Facial Keypoint Detection by Regression & Pixelwise Classification

2024-12-04

9 min read

Projects

The project spec is archived here.

You can find the code here.

Part 1: Nose Tip Detection

For the first part, we use the IMM Face Database for training an initial toy model for nose tip detection. The dataset has 240 facial images of 40 persons and each person has 6 facial images in different viewpoints. All images are annotated with 58 facial keypoints. We use all 6 images of the first 32 persons (index 1-32) as the training set (total 32 x 6 = 192 images) and the images of the remaining 8 persons (index 33-40) (8 * 6 = 48 images) as the validation set.

For data parsing (parsing ASF files), I inherited my implementation from Project 3.

The 52-th point of each face is considered the nose tip, but it’s actually the top of the philtrum. I implement a method for finding the weighted average of nearby points where the weights are decided by the direction the faces in the dataset are facing, which is more like the real keypoints of nose tips. However, because this is not explicitly allowed, I just use 52-th points for the following detection task.

For data preprocessing, for every part not only part 1, I rescale the keypoints to [0,1] relative space, and convert the images to grayscale, as well as im/255. - 0.5 for normalizing.

● **WHAT YOU SHOULD DO**
Write out the stretch of the facial keypoint detection page from "The project spec" through "the validation set.", word for word.

● **INFORMATION SUPPLIED**

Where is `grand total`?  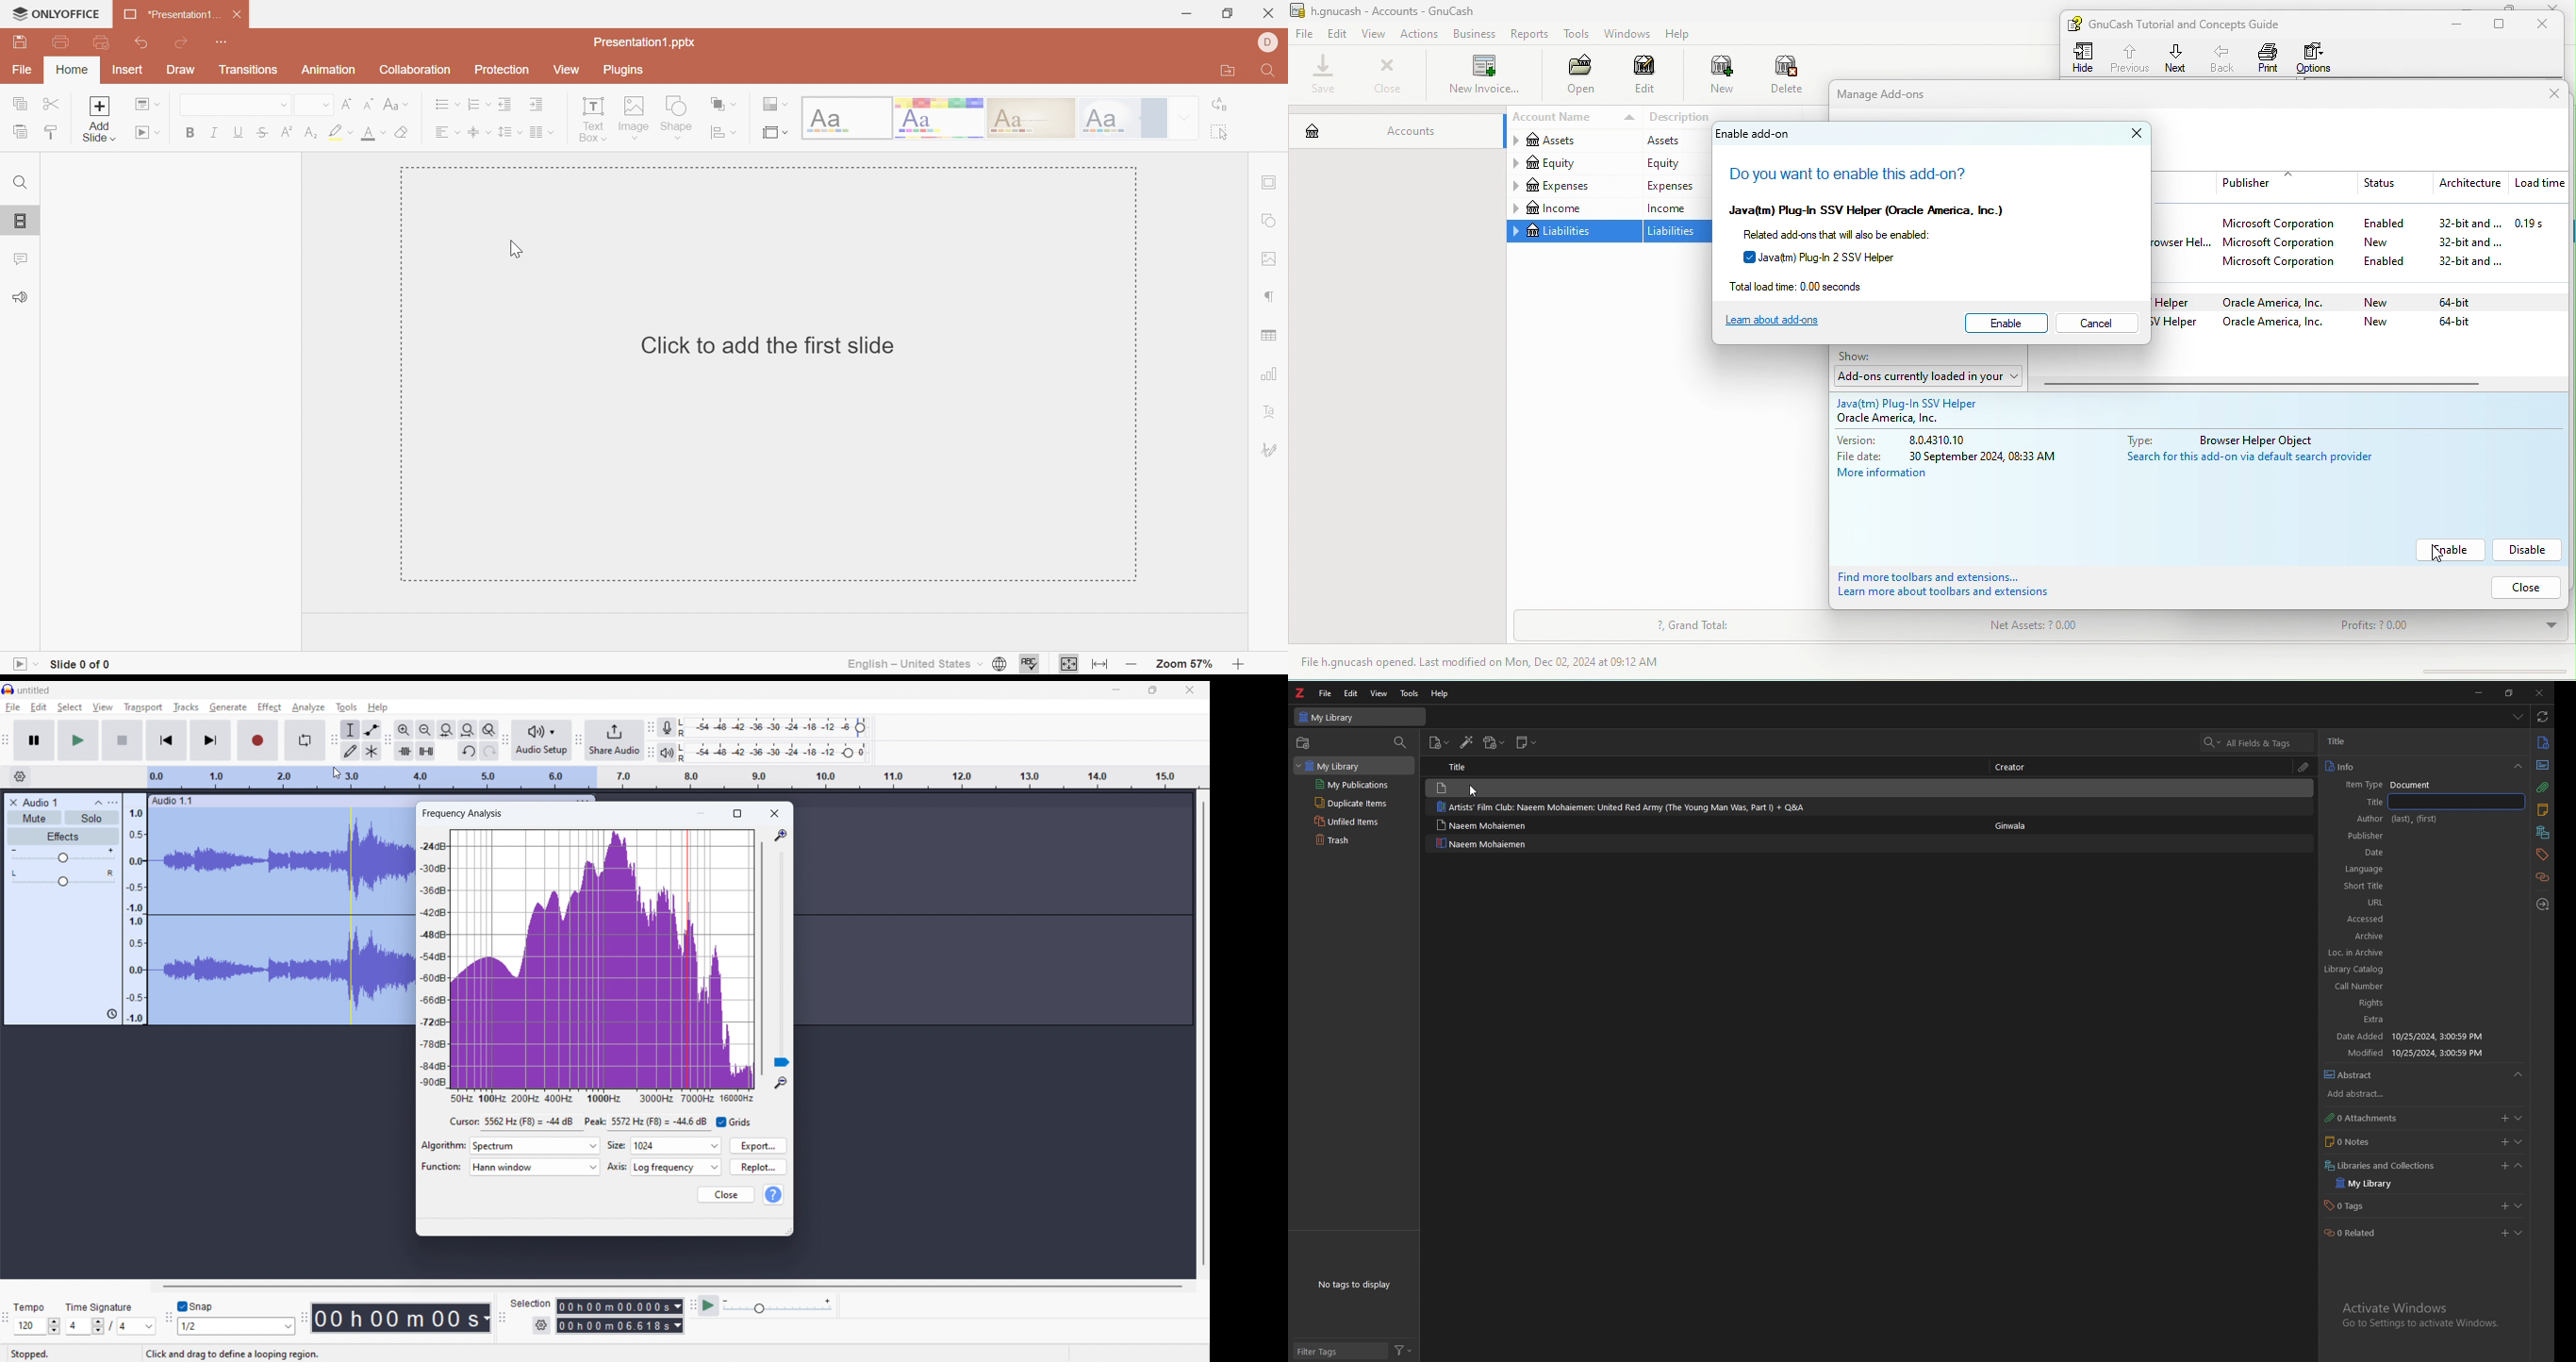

● **EXERCISE SOLUTION**
The project spec is archived here.

You can find the code here.

Part 1: Nose Tip Detection

For the first part, we use the IMM Face Database for training an initial toy model for nose tip detection. The dataset has 240 facial images of 40 persons and each person has 6 facial images in different viewpoints. All images are annotated with 58 facial keypoints. We use all 6 images of the first 32 persons (index 1-32) as the training set (total 32 x 6 = 192 images) and the images of the remaining 8 persons (index 33-40) (8 * 6 = 48 images) as the validation set.